El universo de Sergio apenas comenzaba a estallar frente a nosotros, un Big Bang onírico al que no pudimos resistirnos.
—¿Y ustedes a qué se dedican?
—También al cine.
Dijo Javier.
—Como tú.
Dije yo.
Una mezcla de ternura y estupor iluminó su rostro, hasta entonces en penumbras. Me recordó a la hija de Kossakovsky en Svyato, al descubrir su imagen en el espejo por primera vez.
—¿De verdad?
Y la pregunta estaba sellada con signos de ilusión.
Sacó de su bolsillo la llave de la reja que nos separaba. Abrió el candado y nos convidó a pasar, a tomar café, a fumar, aunque apenas le quedaban cigarros. No tardó en desmentir su trabajo como asistente de dirección de Fernando Pérez e inmediatamente pasó a enumerar modelos de cámaras, «asajes» y aperturas de diafragma, revelando su fanatismo por la fotografía. Hasta el punto de ir a buscar su cámara para mostrárnosla. Una Canon PowerShot A630 de 8 megapíxeles que le había costado la irrisoria cifra de quinientos pesos cubanos.
Tardó mucho en volver. Pensamos que ya no lo veríamos más. Que nos pasaríamos el resto de la madrugada esperándolo. Quise hasta llamarlo: «¡Sergio, Sergio, Sergio…!».
Pero temí despertar a los vecinos. Quizás dirían que esa persona nunca existió. Y ahí se acabaría la película.

Cuando regresó, traía consigo un vaso lleno de café y la camarita montada en un trípode. «Mi equipo de filmación».

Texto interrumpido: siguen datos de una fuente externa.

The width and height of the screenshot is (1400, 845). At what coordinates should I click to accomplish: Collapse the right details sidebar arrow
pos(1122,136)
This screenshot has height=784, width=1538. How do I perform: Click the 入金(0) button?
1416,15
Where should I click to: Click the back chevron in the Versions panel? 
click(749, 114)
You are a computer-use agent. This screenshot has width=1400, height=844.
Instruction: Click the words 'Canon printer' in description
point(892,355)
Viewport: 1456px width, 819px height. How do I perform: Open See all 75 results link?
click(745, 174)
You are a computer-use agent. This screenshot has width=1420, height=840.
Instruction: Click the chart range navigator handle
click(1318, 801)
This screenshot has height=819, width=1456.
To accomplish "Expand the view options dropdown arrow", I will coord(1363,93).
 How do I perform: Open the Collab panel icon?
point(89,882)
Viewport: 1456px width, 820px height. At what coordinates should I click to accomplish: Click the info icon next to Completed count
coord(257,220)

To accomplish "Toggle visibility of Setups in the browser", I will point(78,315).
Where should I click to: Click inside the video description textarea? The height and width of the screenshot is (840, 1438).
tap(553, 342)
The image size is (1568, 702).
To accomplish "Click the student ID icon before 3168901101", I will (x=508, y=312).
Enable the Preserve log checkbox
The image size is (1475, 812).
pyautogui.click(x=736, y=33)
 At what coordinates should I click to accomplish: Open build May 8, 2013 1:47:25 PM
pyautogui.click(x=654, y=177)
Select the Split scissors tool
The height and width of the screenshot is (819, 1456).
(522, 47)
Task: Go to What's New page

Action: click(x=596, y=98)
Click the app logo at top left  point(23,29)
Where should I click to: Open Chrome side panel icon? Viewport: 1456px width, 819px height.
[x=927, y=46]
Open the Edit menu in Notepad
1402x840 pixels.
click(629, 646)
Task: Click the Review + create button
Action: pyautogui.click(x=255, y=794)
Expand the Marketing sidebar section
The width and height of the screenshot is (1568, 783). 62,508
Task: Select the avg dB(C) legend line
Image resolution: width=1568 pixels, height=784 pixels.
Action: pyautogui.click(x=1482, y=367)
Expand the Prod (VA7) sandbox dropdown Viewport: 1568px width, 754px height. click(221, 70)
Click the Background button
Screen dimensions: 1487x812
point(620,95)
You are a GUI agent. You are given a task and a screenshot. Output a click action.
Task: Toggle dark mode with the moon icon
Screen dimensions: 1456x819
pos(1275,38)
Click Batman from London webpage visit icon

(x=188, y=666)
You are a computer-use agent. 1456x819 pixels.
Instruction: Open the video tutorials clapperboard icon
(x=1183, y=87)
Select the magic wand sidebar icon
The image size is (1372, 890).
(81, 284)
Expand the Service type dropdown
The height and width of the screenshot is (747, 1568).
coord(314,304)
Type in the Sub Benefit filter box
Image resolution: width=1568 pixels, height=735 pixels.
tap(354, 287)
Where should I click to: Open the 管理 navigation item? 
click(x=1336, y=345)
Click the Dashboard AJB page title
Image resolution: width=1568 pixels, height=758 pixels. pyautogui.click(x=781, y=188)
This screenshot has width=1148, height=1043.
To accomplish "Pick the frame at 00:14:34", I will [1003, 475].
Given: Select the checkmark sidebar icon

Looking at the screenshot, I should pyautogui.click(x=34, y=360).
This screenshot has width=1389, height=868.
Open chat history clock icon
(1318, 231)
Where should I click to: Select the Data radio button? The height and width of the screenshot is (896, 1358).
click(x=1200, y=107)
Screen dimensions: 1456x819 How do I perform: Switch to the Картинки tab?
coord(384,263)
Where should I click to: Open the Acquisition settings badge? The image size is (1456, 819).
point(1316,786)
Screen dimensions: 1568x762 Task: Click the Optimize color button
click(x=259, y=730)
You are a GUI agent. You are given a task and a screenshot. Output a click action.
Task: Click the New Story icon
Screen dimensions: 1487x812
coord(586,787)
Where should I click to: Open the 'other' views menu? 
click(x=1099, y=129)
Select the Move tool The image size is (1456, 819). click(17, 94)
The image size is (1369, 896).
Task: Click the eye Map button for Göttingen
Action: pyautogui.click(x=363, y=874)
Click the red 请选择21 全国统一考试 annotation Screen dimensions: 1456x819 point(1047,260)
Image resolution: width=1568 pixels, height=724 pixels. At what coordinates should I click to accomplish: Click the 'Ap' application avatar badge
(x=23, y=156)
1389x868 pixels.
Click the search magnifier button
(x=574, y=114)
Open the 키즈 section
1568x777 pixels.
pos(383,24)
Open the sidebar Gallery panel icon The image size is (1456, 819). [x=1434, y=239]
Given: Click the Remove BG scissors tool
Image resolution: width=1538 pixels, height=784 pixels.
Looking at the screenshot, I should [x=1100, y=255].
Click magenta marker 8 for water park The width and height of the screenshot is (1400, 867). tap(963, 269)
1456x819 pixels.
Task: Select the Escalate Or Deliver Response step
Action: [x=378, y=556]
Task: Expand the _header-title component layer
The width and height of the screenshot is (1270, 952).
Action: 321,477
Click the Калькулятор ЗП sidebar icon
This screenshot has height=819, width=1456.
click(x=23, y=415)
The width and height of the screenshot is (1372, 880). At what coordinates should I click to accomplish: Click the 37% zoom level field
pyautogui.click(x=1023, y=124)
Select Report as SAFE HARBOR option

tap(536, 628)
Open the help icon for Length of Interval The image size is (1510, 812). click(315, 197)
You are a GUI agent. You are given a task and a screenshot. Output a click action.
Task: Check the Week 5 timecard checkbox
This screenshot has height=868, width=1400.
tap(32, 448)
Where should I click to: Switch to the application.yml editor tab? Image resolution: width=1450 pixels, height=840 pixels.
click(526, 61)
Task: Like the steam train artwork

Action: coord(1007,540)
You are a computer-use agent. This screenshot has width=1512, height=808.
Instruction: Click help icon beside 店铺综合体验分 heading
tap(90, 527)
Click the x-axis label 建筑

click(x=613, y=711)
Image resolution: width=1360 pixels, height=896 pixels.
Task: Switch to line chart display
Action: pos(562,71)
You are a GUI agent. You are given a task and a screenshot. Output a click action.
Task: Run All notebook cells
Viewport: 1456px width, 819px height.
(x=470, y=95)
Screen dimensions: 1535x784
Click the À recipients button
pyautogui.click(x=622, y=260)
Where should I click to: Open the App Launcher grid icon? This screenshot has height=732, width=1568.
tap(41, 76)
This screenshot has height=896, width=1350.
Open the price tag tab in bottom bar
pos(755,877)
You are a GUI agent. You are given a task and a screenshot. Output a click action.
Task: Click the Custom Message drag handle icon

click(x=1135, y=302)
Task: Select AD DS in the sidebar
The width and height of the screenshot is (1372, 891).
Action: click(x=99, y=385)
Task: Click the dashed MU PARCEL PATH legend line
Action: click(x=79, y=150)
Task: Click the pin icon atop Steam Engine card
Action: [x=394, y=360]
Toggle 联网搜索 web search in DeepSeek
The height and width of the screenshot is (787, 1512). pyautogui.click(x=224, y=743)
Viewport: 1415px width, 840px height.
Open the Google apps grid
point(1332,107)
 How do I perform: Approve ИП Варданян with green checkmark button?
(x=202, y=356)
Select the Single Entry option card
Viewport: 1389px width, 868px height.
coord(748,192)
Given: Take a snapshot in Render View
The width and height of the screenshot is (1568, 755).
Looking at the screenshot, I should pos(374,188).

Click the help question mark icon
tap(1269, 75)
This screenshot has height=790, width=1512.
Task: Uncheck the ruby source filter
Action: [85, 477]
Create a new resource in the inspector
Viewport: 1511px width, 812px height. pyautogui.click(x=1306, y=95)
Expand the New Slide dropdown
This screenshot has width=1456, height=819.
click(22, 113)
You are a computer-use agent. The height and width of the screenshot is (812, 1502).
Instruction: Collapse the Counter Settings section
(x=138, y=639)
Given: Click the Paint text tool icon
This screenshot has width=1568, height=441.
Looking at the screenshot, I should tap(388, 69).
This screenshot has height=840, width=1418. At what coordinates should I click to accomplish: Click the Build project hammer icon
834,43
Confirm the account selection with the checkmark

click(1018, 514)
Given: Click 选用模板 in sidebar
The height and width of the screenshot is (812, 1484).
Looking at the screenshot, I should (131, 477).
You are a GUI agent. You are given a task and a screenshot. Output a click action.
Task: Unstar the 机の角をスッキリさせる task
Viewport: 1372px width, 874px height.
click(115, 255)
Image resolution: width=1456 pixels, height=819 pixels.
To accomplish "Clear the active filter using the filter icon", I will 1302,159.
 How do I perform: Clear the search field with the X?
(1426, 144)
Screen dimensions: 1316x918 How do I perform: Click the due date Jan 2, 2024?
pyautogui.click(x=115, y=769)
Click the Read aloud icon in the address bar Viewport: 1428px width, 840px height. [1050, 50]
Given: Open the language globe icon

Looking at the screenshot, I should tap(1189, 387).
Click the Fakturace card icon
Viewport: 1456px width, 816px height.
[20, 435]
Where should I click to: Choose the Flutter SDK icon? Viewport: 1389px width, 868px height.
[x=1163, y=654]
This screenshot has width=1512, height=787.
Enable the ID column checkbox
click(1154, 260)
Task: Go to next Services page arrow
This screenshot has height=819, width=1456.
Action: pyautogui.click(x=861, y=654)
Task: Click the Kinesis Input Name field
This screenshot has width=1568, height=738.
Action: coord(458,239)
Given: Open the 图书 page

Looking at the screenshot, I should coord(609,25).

Nos contó un argumento que había escrito un tal Eleuterio para una película silente que nunca pudieron editar. Sergio fue el productor, el director y también actuó. Era la época en que Jackie Chan estaba de moda en el barrio. Así que se lanzó a la aventura cinematográfica inspirado en las artes marciales. Con la asesoría de Oscarito, que era el único karateca de verdad, porque el resto eran aficionados. También confesó que fue el único actor en equivocarse. Al ejecutar la coreografía, tenía que esquivar unos golpes y no lo hizo. Pero no eran golpes duros, los pudo asimilar y siguieron rodando.
Como en un juego de espejos, Javier empezó a filmarme junto al hombre y su cámara, mientras este me contaba el argumento.

«Eran tres hermanos que van por el bosque y vienen tres tipos malos y los asaltan, les caen a golpes. Entonces ellos van a una escuela y practican un poco. Van por el bosque de nuevo y les vuelven a salir los tres malos. Los cogen y les dan tremenda tranca. Y ahí se acaba la película. Tremendo argumento».
Fue filmada en 8 mm. Duraba 8 minutos. Y costó 8 pesos hacerla. Se titulaba Imagen violenta II. Le pregunté por qué «II» y no supo responderme. Tampoco hubiera podido explicar el síndrome de Diógenes o la recurrencia del número 8.
A la careta del ventilador le falta el aire.
A los cables, energía.
Al timón, carretera.
Al portalámparas, luz.
A la bocina, la fiesta.
A la bala de gas, su espíritu.
A las maletas, el viaje.
A Sergio, su película.
Antes de despedirnos apuntó nuestros nombres y direcciones en una libreta. Se quedó con ganas de seguir hablando cuando nos fuimos.
Imagen violenta II no existe, se perdió.